[Opening DATA SECTION section]
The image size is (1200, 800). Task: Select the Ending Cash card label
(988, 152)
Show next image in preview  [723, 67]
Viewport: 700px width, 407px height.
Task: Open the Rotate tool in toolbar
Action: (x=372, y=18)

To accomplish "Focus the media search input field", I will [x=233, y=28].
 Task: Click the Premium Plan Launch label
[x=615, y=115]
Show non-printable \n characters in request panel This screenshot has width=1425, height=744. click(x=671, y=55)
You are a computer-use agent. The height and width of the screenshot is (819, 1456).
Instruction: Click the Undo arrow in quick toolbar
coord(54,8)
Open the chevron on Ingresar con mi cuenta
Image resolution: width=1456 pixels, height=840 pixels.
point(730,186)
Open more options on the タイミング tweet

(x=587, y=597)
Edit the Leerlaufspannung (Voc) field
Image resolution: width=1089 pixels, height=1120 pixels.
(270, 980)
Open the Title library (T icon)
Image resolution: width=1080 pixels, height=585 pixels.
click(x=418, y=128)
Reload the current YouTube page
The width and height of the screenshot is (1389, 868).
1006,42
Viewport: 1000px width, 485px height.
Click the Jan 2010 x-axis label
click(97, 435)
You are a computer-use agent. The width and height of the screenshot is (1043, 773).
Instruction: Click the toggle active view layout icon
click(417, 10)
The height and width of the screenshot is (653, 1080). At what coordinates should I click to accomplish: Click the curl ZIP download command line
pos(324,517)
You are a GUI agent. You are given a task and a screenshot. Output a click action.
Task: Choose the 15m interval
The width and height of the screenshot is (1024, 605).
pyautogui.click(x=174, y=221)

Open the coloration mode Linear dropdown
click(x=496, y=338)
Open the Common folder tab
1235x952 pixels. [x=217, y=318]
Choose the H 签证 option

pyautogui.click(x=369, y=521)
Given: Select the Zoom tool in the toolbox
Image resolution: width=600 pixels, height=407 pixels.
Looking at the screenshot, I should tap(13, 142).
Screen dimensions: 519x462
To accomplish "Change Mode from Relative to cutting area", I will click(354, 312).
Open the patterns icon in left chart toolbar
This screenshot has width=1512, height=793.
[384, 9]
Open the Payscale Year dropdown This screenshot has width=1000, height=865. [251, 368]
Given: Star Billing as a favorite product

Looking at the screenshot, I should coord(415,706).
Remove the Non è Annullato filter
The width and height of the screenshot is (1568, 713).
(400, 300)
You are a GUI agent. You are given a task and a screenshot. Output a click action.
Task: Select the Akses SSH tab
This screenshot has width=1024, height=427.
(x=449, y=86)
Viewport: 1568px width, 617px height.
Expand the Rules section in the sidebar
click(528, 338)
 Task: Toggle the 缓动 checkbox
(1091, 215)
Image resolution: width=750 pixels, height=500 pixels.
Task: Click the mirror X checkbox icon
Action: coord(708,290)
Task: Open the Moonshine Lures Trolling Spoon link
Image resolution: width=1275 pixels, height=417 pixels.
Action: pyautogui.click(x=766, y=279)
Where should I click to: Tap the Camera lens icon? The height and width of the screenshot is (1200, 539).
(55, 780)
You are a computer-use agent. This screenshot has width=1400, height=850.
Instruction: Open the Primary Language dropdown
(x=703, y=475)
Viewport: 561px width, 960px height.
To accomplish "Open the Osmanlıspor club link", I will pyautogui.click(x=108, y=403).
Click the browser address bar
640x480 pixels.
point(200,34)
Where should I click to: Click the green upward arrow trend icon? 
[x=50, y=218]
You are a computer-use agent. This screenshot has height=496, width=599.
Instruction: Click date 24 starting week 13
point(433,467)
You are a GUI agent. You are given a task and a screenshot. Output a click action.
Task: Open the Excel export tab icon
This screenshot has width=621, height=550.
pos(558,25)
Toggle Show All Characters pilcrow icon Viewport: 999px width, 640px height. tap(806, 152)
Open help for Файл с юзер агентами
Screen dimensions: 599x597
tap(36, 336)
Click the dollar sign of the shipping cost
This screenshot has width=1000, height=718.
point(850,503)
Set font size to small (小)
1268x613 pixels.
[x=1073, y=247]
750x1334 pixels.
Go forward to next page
[Closing DATA SECTION section]
YOUR TASK ▸ Wherever the string "agent" appears in the entries, copy that line.

RESPONSE TO THE EXERCISE ▸
You are a computer-use agent. The height and width of the screenshot is (819, 1456).
You are a computer-use agent. The width and height of the screenshot is (1043, 773).
You are a GUI agent. You are given a task and a screenshot. Output a click action.
You are a GUI agent. You are given a task and a screenshot. Output a click action.
You are a computer-use agent. This screenshot has width=1400, height=850.
You are a computer-use agent. This screenshot has height=496, width=599.
You are a GUI agent. You are given a task and a screenshot. Output a click action.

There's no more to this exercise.